GasTwinFormer: Livestock Methane Emission Segmentation and Diet Classification

Method Summary

Mix Twin Encoder: Alternates spatially-reduced global attention with locally-grouped self-attention to balance global context and local detail.
LR-ASPP Decoder: Lightweight multi-scale aggregation using encoder features (F1+F2+F3) for precise plume boundaries at real-time speed.
Multi-task Head: Joint methane segmentation and dietary classification in one network.
Optimized Design: Best attention pattern EL-EL-EL-EL, LSA window 5×5, Gaussian Plume loss for segmentation.

Parameters

3.348M

FLOPs

3.428G

Speed

114.9 FPS

GasTwinFormer architecture overview.

Abstract

Livestock methane emissions represent 32% of human-caused methane production, making automated monitoring critical for climate mitigation strategies. We introduce GasTwinFormer, a hybrid vision transformer for real-time methane emission segmentation and dietary classification in optical gas imaging through a novel Mix Twin encoder alternating between spatially-reduced global attention and locally-grouped attention mechanisms. Our architecture incorporates a lightweight LR-ASPP decoder for multi-scale feature aggregation and enables simultaneous methane segmentation and dietary classification in a unified framework. We contribute the first comprehensive beef cattle methane emission dataset using OGI, containing 11,694 annotated frames across three dietary treatments. GasTwinFormer achieves 74.47% mIoU and 83.63% mF1 for segmentation while maintaining exceptional efficiency with only 3.348M parameters, 3.428G FLOPs, and 114.9 FPS inference speed. Additionally, our method achieves perfect dietary classification accuracy (100%), demonstrating the effectiveness of leveraging diet-emission correlations. Extensive ablation studies validate each architectural component, establishing GasTwinFormer as a practical solution for real-time livestock emission monitoring.

########

Set task 1:
Decide whether each statement agrees with the GasTwinFormer page. For each one, give yes or no along with the deciding words from the page. (a) The LR-ASPP decoder aggregates encoder features F1, F2 and F3. (b) The dataset spans four dietary treatments. (c) The optimized design uses a 7×7 LSA window.
Set task 2:
According to the GasTwinFormer page, what percentage of human-caused methane production comes from livestock methane emissions?
Set task 3:
Write the next part of the GasTwinFormer page, starting after the abstract.

########

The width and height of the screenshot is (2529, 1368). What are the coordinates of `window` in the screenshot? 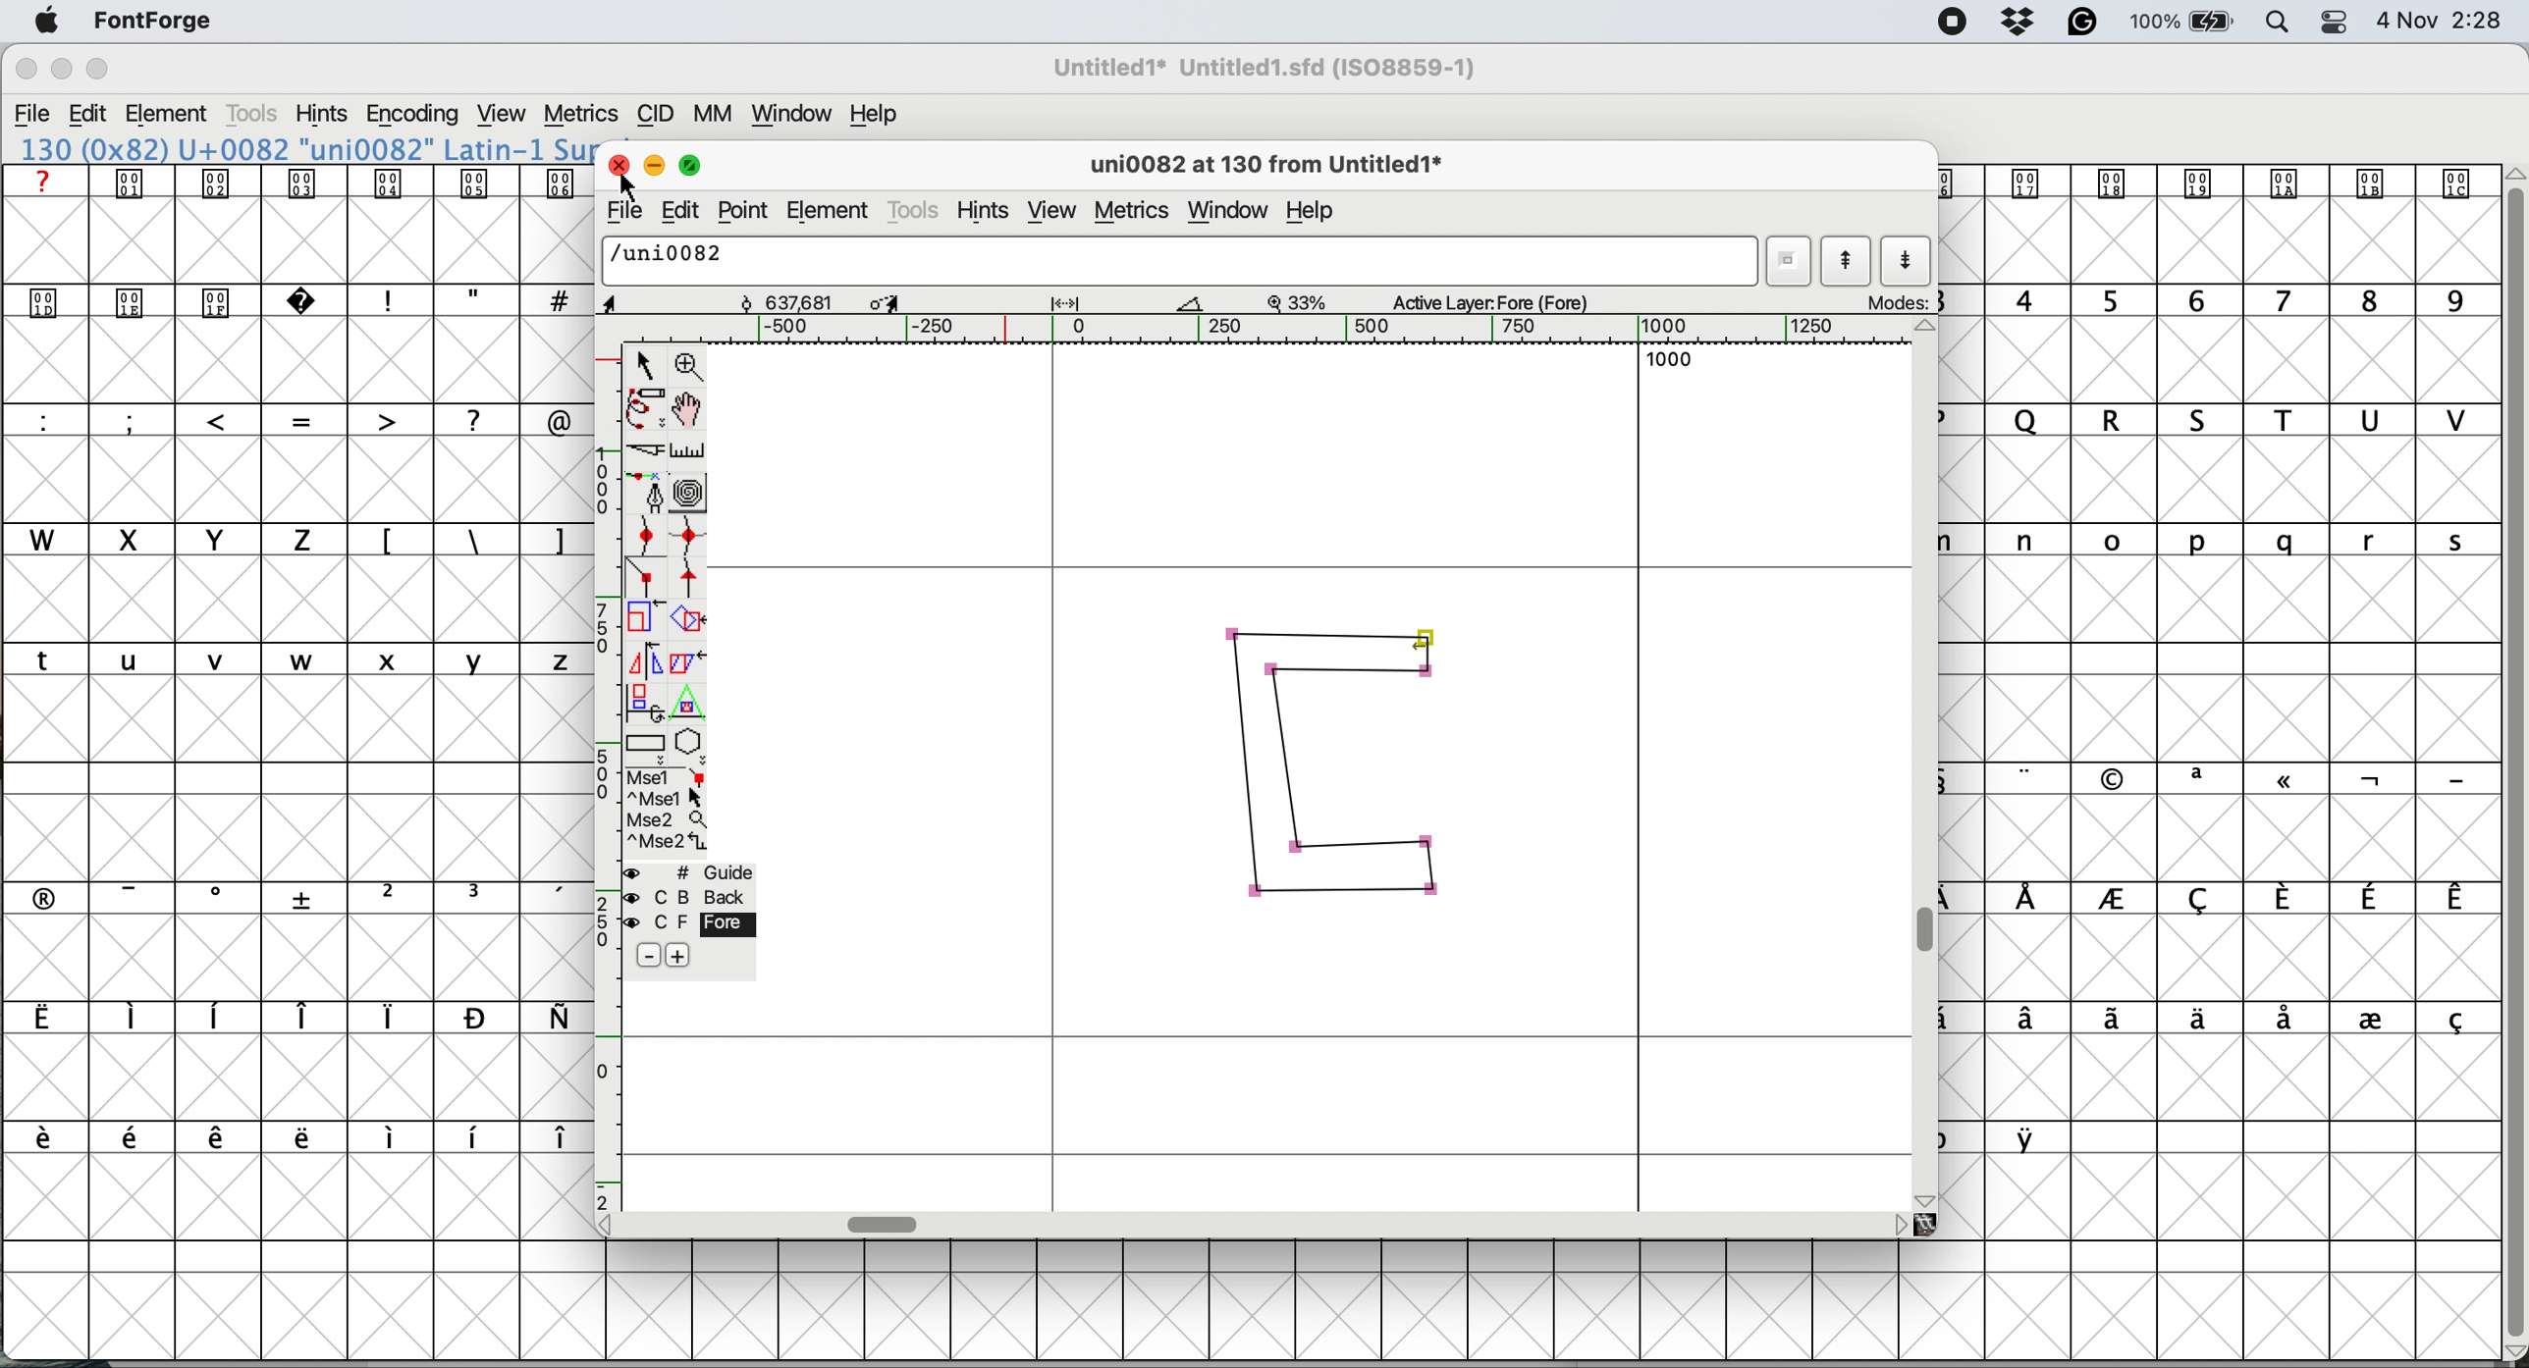 It's located at (795, 114).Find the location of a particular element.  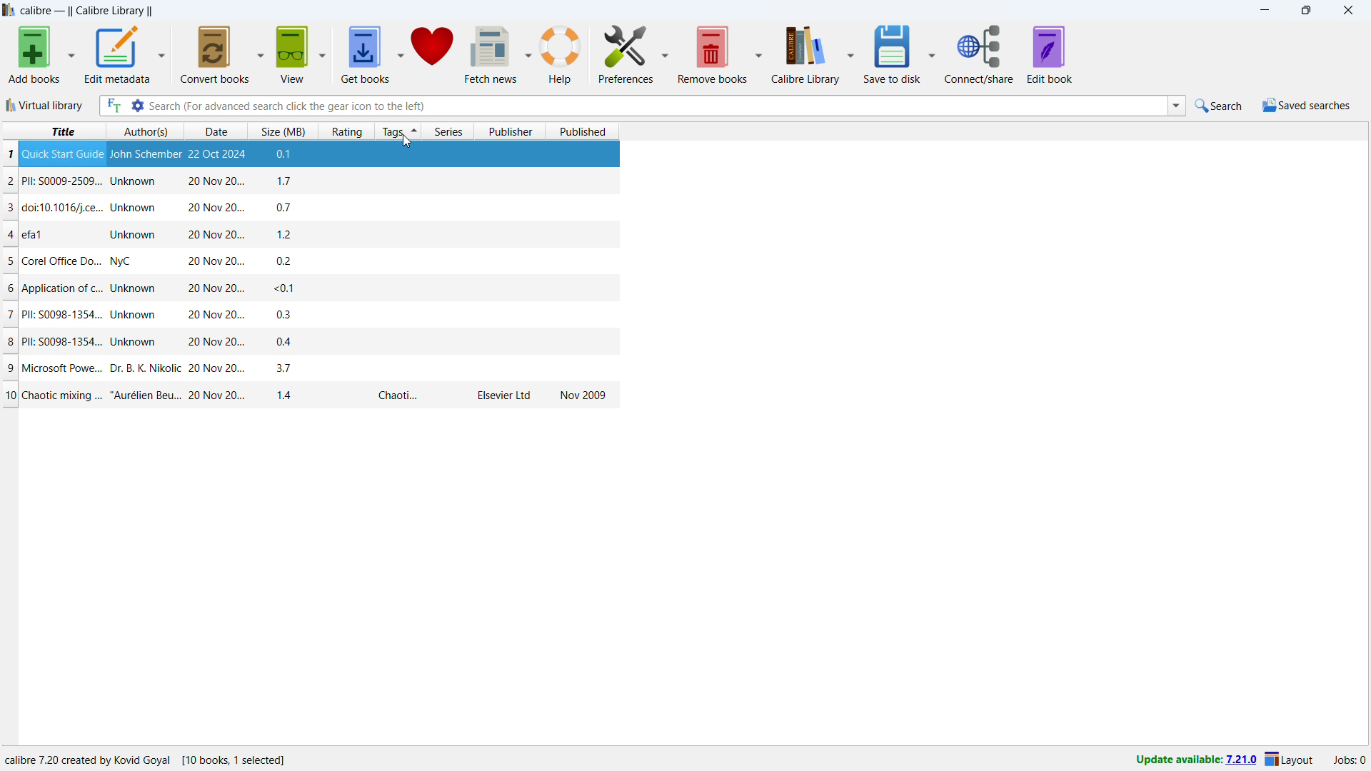

sorted by tags in ascending order is located at coordinates (413, 131).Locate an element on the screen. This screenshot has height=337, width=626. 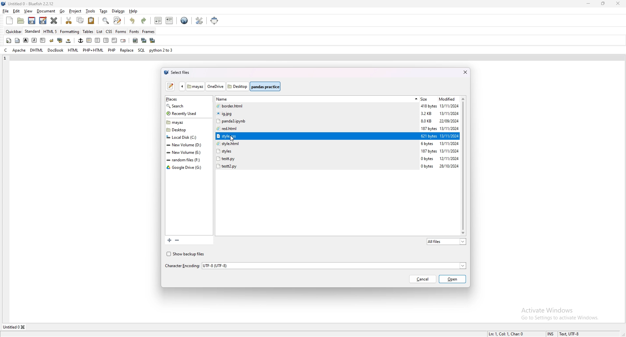
apache is located at coordinates (20, 50).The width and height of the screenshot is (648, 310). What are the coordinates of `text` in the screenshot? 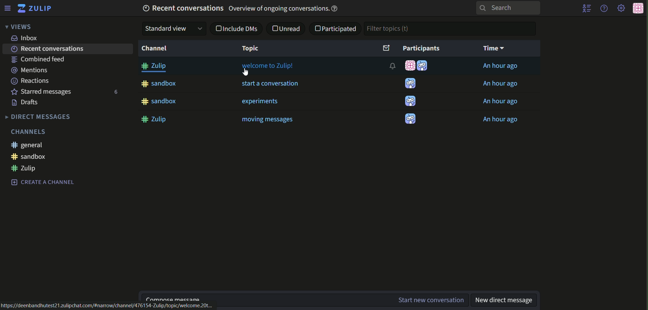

########

Written reply 1:
(a) Yes: "Lightweight multi-scale aggregation using encoder features (F1+F2+F3)"
(b) No: "containing 11,694 annotated frames across three dietary treatments"
(c) No: "LSA window 5×5"

Written reply 2:
32%

Written reply 3:
Results

Segmentation

mIoU: 74.47% mF1: 83.63%

Efficiency

Params: 3.348M FLOPs: 3.428G FPS: 114.9

Diet Classification

Accuracy: 100%

Qualitative Visualizations

Methane plume segmentation overlays across diets: MD (mixed diet), HG (high grain), HF (high forage). Methods: Ground Truth, BiSeNetV2, UperNet, GasFormer, SegFormer, Twins PCPVT-S, GasTwinFormer.

MD

HG

HF

Dataset

Beef cattle methane emission dataset captured with a TELEDYNE FLIR Gx320 OGI camera in black-hot thermal mode, annotated for methane plume segmentation and labeled by dietary treatment.

Overview
Total frames	208,149
Annotated plume frames	11,694 (5.6%)
Total videos	19
Animals	12 beef cattle
Frame resolution	640×480 (PNG)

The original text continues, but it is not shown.